-------- RECORDS

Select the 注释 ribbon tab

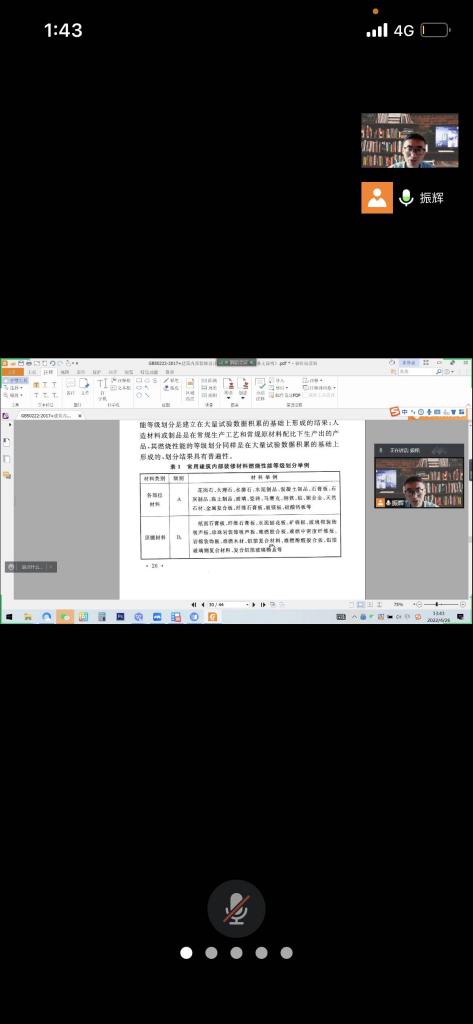point(48,372)
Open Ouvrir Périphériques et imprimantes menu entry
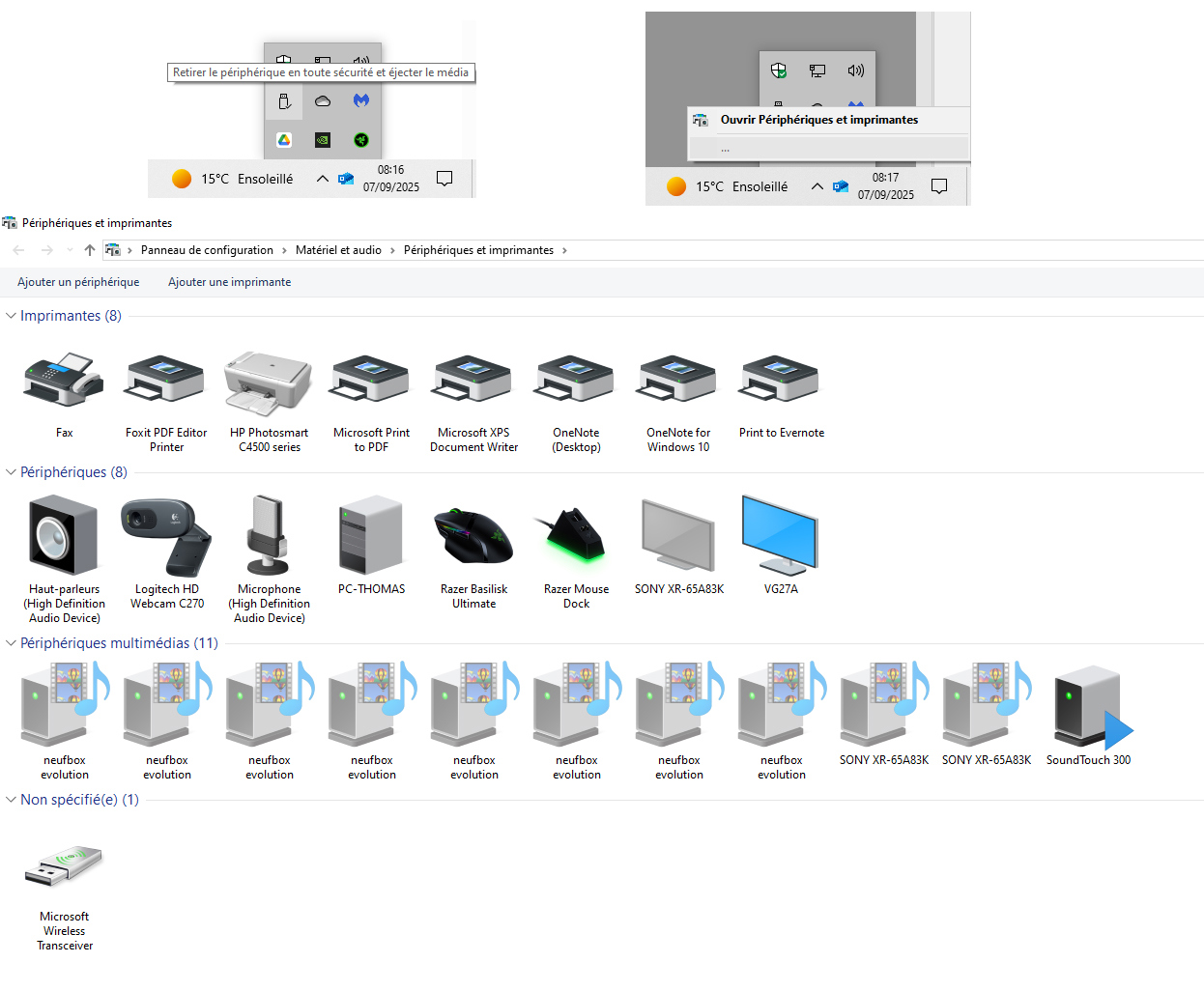The image size is (1204, 991). [819, 120]
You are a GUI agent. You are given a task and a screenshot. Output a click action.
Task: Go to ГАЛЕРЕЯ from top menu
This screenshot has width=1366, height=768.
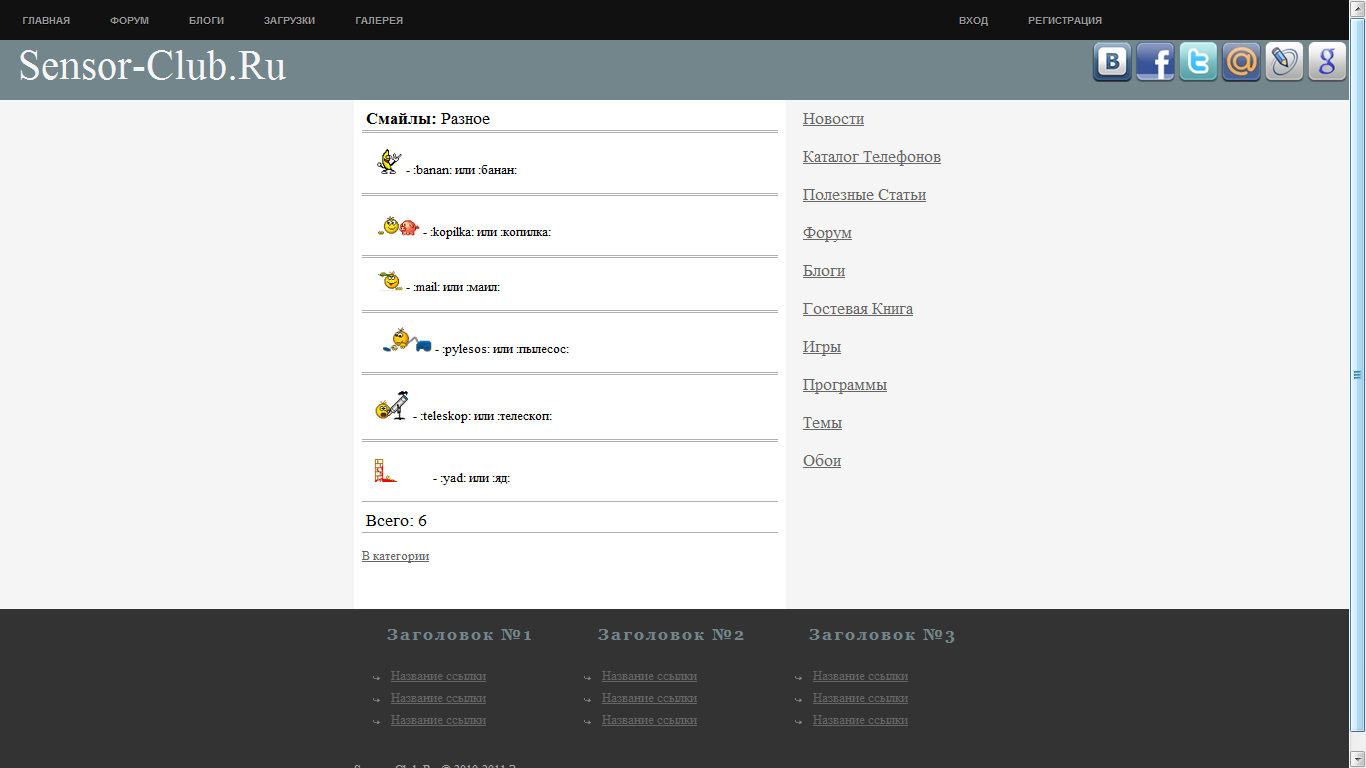click(379, 21)
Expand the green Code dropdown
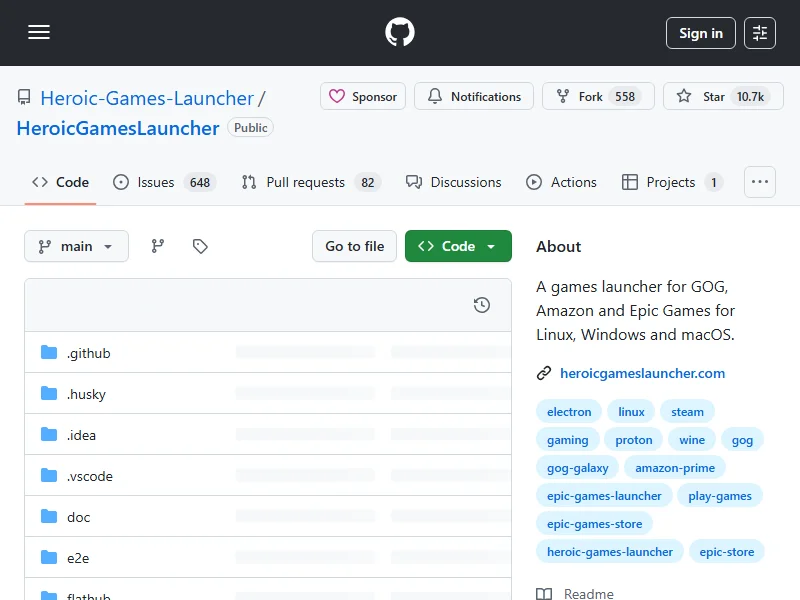Viewport: 800px width, 600px height. (458, 246)
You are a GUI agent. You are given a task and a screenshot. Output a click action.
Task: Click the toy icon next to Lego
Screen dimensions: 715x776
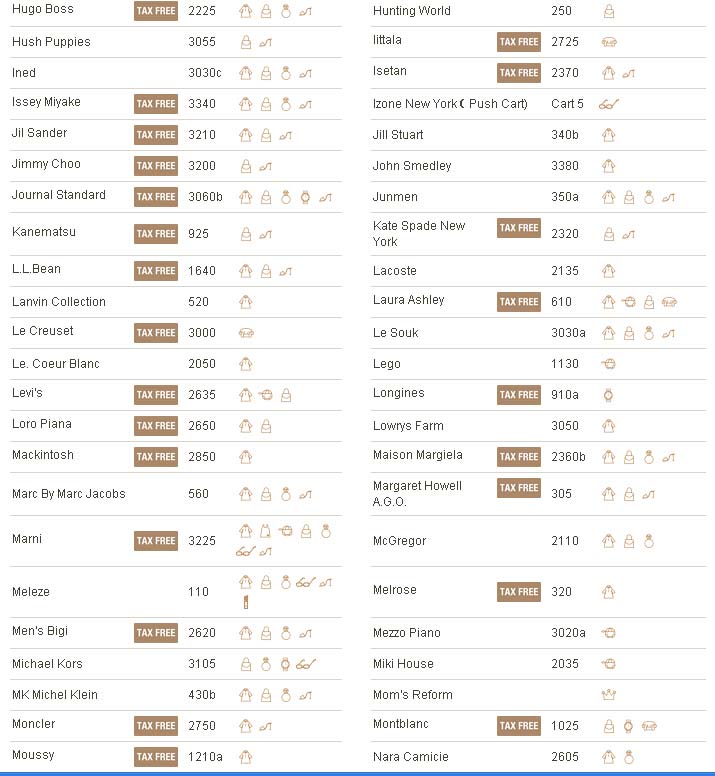pyautogui.click(x=608, y=364)

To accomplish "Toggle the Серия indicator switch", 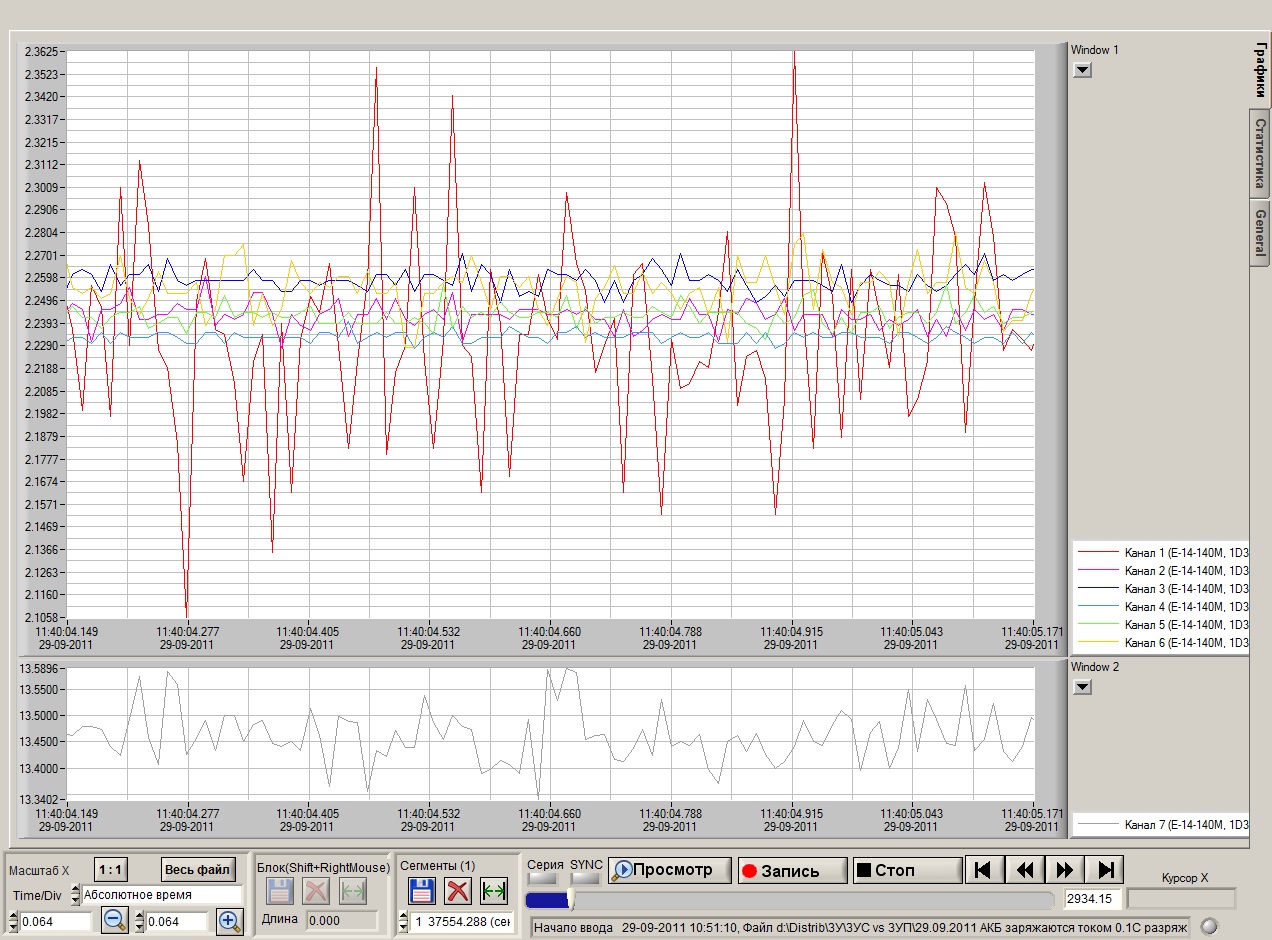I will click(x=544, y=879).
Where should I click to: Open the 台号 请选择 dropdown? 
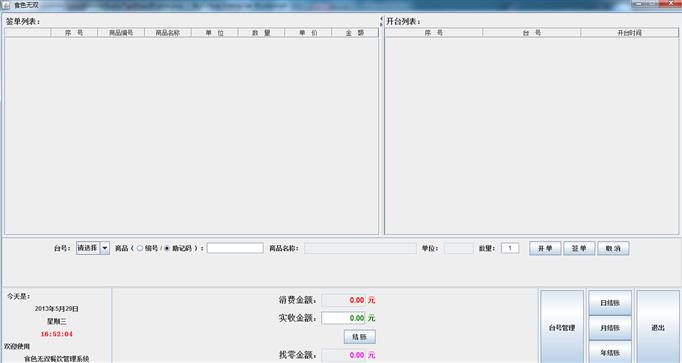pos(93,248)
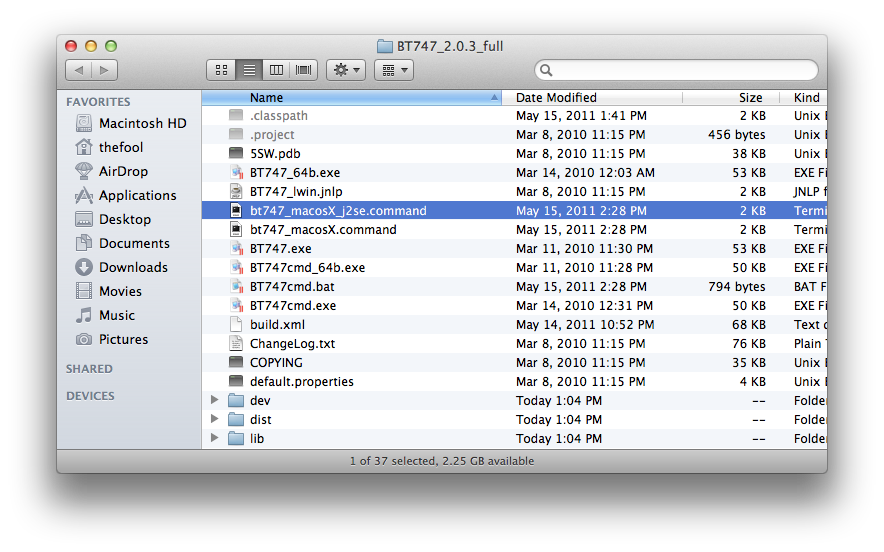The image size is (884, 552).
Task: Expand the dist folder disclosure triangle
Action: (x=215, y=419)
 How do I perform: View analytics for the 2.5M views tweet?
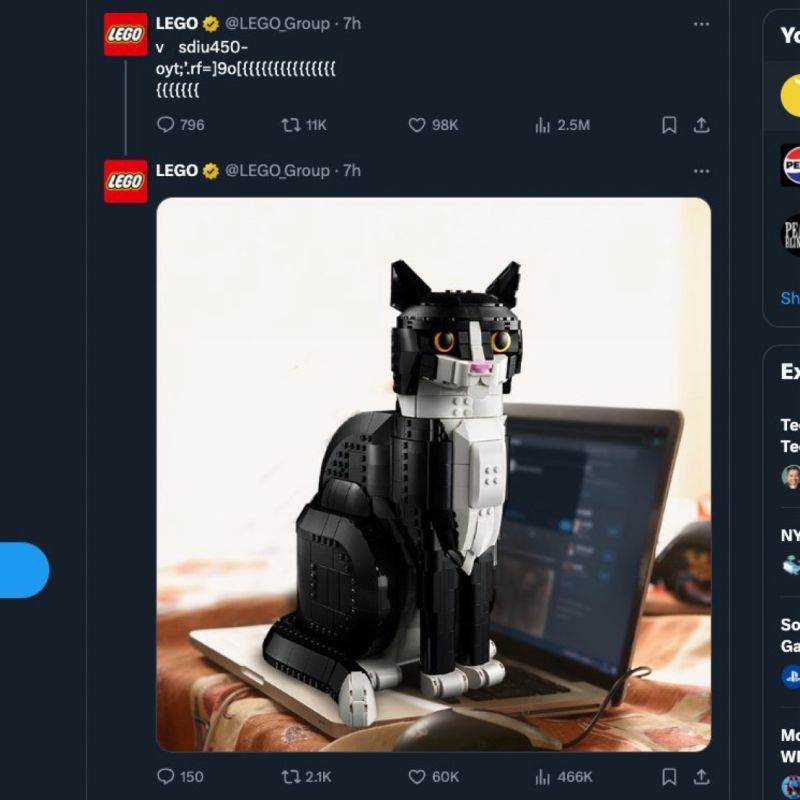543,125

----------------

# [EXERCISE DIRECTIONS]
Set down, in exact form, only the lines that start at the one containing "Where should I" and finish at the last line of the material; pictures do not go in.

# [RESPONSE TO THE EXERCISE]
Where should I click to: Open the 台号 请选择 dropdown? 
pos(93,248)
The image size is (884, 552).
Task: Expand the dist folder disclosure triangle
Action: (x=215, y=419)
 How do I perform: View analytics for the 2.5M views tweet?
543,125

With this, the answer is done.